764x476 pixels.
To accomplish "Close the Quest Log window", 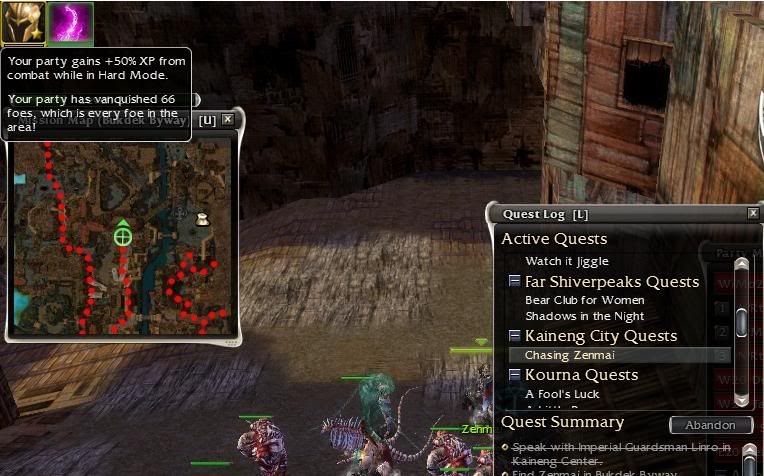I will click(752, 213).
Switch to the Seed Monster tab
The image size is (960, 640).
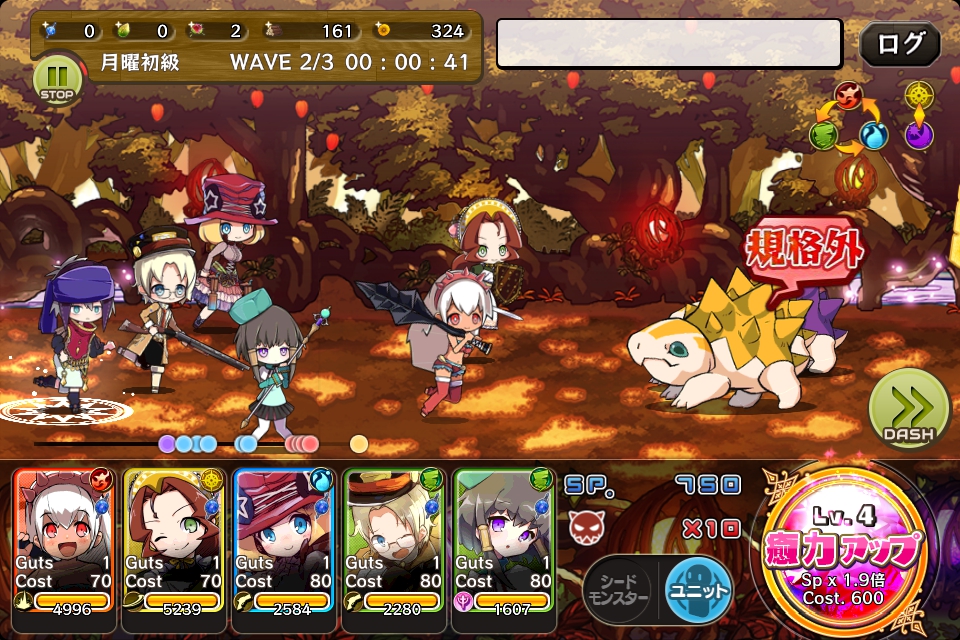(x=617, y=589)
-------
▶ **TASK DETAILS**:
Echo the listing word for word, everything from the line containing "Switch to the Seed Monster tab" down to the end of the listing. Leave the pictures out.

▶ **SOLUTION**:
Switch to the Seed Monster tab
The image size is (960, 640).
(x=617, y=589)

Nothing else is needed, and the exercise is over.